From theory to implementation, implement the Focus network hand-in-hand

From theory to implementation, implement the Focus network hand-in-hand

There is also a attention structure in the Transformer, which is calculated using the similarity between vectors. As a matter of common sense, calculating weights according to vector similarity should be easier to understand.

Author | Liang Tang

Produced | Official number: Coder Liang (ID: Coder_LT)

Hello everyone, I'm Lao Liang.

We previously introduced the core of Transformer, the attention network, but we only introduced its principles and did not explain its implementation in detail. Just talking about the theory inevitably seems a bit empty, so let's talk about its implementation.

In order to help you better understand, here I chose the DIN model in the e-commerce scene as an entry point.

On the one hand, it can help everyone understand how the ordering of goods in the recommendation and advertising systems in the current e-commerce system is done, and I personally feel that DIN is easier to understand than directly nibbling on the transformer.
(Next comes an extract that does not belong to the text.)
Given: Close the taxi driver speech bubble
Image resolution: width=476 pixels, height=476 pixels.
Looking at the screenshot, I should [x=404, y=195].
We can start with the data of the attention network, which has two input data: one is the user's historical behavior sequence, and the other is the item to be scored (hereinafter referred to as the target item). The user's historical behavior sequence is essentially an array of items that the user has interacted with in history. Here, for the sake of simplification, we assume that the conversion from item to embedding has been completed.

The first is the target item, whose shape should be [B, E]. B here refers to batch_size, that is, the size of a batch at training time. The E here refers to the length of embedding. There are also some articles that use other letters to indicate this, which does not have a hard standard, just understand it.
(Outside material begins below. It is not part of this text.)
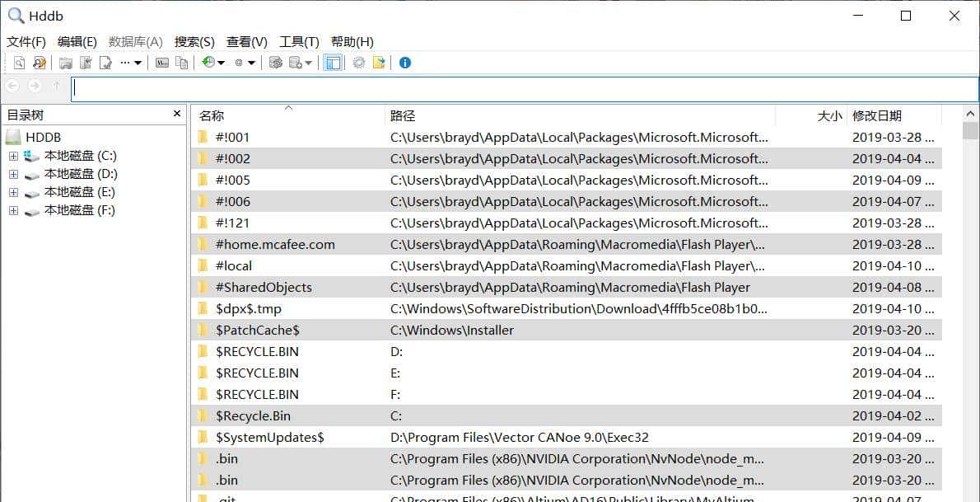
Task: Close the 目录树 panel
Action: coord(177,114)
Let's look at the user behavior sequence, in addition to the batch_size and embedding length, an additional parameter is needed to indicate the length of the behavior sequence, usually we use the letter T. For all samples, we need to ensure that its behavior sequence length is T, and if it is less than T, it is made up with the default value. If T's are exceeded, truncation is performed. Thus, its shape should be [B, T, E].

According to the principle of attention network, we need to calculate the weight according to the similarity of each item in the behavior sequence to the target item. Finally, the embedding of this T item is weighted and summed. After summing, the T items are combined according to the calculated weights to obtain an embedding. The paper says that this embedding that integrates T behavioral sequences is the expression of user interest, and we only need to splice it with the target item and send it to the neural network, which can help the model make better decisions. Here the shape of the user's interest should be the same as the item, which is also [B, E].
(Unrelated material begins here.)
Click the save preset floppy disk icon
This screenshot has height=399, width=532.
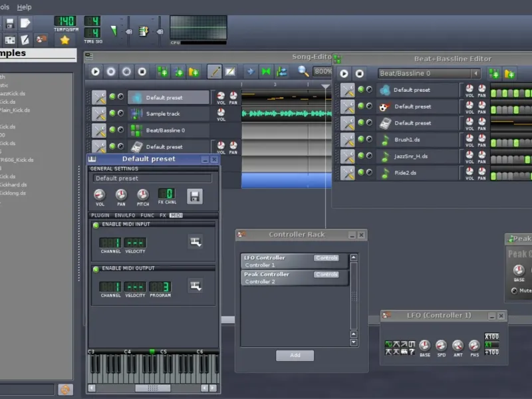pos(194,196)
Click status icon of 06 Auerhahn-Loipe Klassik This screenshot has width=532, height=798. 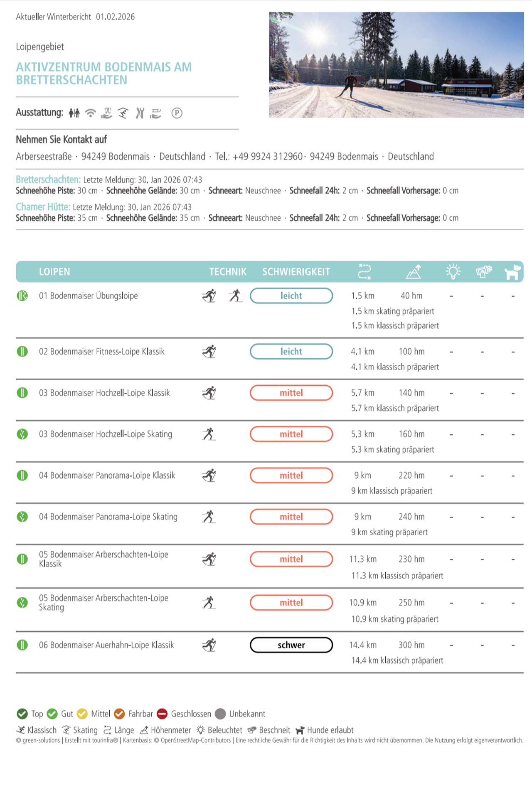click(x=22, y=645)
To summarize briefly, we now need a module that receives two inputs, one for the embedding of the item and one for the embedding of the user's behavior sequence. Its output should be [B, T], corresponding to the weights of T items in the sequence of behaviors. The remaining question is how to generate this result.

After the principle, let's talk about implementation, we can combine the structure diagram in the following two papers to help understand.

图片

图片Image

First, let's unify the input dimensions and manually turn the two-dimensional vector of item embedding into three dimensions, that is, shape into [B, 1, E].

Here, one method is to manually loop T times, take an item embedding from the behavior sequence each time, and stitch it with the embedding of the target item and throw it into a neural network to get a score.

This approach is very disrecommended, generally in neural networks, we are not a last resort, do not manually loop, because the loop is linear calculation, there is no way to use the GPU parallel computing to accelerate.

For the current problem, we can completely use matrix operations instead. By using the expand/tile function, the item embedding of [B, 1, E] is duplicated in T parts, and the shape becomes [B, T, E]. In this way, the shape of both inputs becomes [B, T, E], and we can stitch them together to become [B, T, 2E].

Then go through a neural network with an input of 2E and an output of 1, and finally get the result of [B, T, 1], we switch the dimension and become [B, 1, T], which is the weight we want.

Here I found a copy of Pytorch's code, let's substitute the above logic to see, it should not be difficult to understand.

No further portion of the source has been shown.